Nigerian politics Please don’t expect miracles…..Economist

To match Interview NIGERIA-BUHARI/

The president-elect faces enormous tasks, starting with halting corruption

MUHAMMADU BUHARI is fast learning what excessive expectations can do. The former military ruler, who last month handsomely beat the incumbent, Goodluck Jonathan, in a presidential election, promised frustrated Nigerians that he would bring change once he is inaugurated on May 29th. Many will take him at his word. “Most people are expecting a new Nigeria,” says Ahmad Lamido, a civil servant in the northern city of Kano, celebrating the first-ever victory of a Nigerian opposition party at the ballot box. “The only person who can bring this is Buhari.”

Precisely how his All Progressives Congress (APC) will reshape the country, as oil prices and government revenues slump, is still unclear. The APC’s main campaign promises were to beat an insurgency in the north-east that has claimed at least 15,000 lives, and to end corruption

Mr Buhari will start by trying to deal with mismanagement in the army. Embezzlement by generals is one reason why, despite a huge budget, the army lacks the equipment to defeat the jihadists of Boko Haram. Some generals’ heads may roll.

Stopping government funds being siphoned off is a monumental task. Theft of public funds and poor government are the banes of Africa’s biggest economy and largest oil producer. Though the APC includes reformers, it is also full of veteran politicians used to taking their cut.

Nonetheless, Mr Buhari’s new lot will look into the accounts of the Nigerian National Petroleum Corporation (NNPC). Investigation into opaque operating contracts is the starting place, reckons Thomas Hansen of Control Risks, a London-based consultancy. The state-owned oil giant signed operating contracts worth billions of dollars without bidding during Mr Jonathan’s presidency. Such “strategic partnership agreements” have been a way to steal cash from federal coffers, says Lamido Sanusi, a former central-bank governor sacked by Mr Jonathan for alleging that $20 billion in oil revenue had vanished.

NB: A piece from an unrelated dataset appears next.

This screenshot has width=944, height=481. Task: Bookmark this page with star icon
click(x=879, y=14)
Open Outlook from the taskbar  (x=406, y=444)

Opaque “swap” deals, whereby crude exports are exchanged for refined petroleum brought back into the country, may also come under scrutiny. In 2014, monitors from the Nigerian Extractive Industries Transparency Initiative, set up in 2004 to eye deals in oil, gas and mining, said the country could be losing $8 billion a year thanks to agreements between the NNPC and various traders.

At the same time, Mr Buhari must keep the current fragile peace in the oil-producing Niger delta. He is expected to axe an expensive deal which, since 2009, has paid former militants to stop them blowing up oil installations and kidnapping workers. “Nigeria cannot afford the amnesty to the degree it did in the past,” says a Western diplomat in Abuja, the capital. The new government may come up with another deal instead. But former generals who were enriched on Mr Jonathan’s watch could stoke violence if they feel aggrieved. So could the delta’s desperately poor young men. On April 3rd a major gas pipeline was blown up.

Yet so far so quiet in the region—though some former fighters said they would go to war if Mr Jonathan lost. Investors sound reassured by the smooth transition (about 800 people died after the last election). The stockmarket has had its longest rally in two years. Mr Jonathan deserves credit for accepting defeat graciously, which has helped stave off the threat of mass violence. He may, in any case, be happy to see the back of his job. At an Easter church service, he likened his years as a state governor and then as vice-president and president to living “in a cage”. Now it is Mr Buhari who is trapped, with Nigerians watching his every move. Little wonder the new president wants to lower expectations. “How,” he asks, “can I promise miracles?”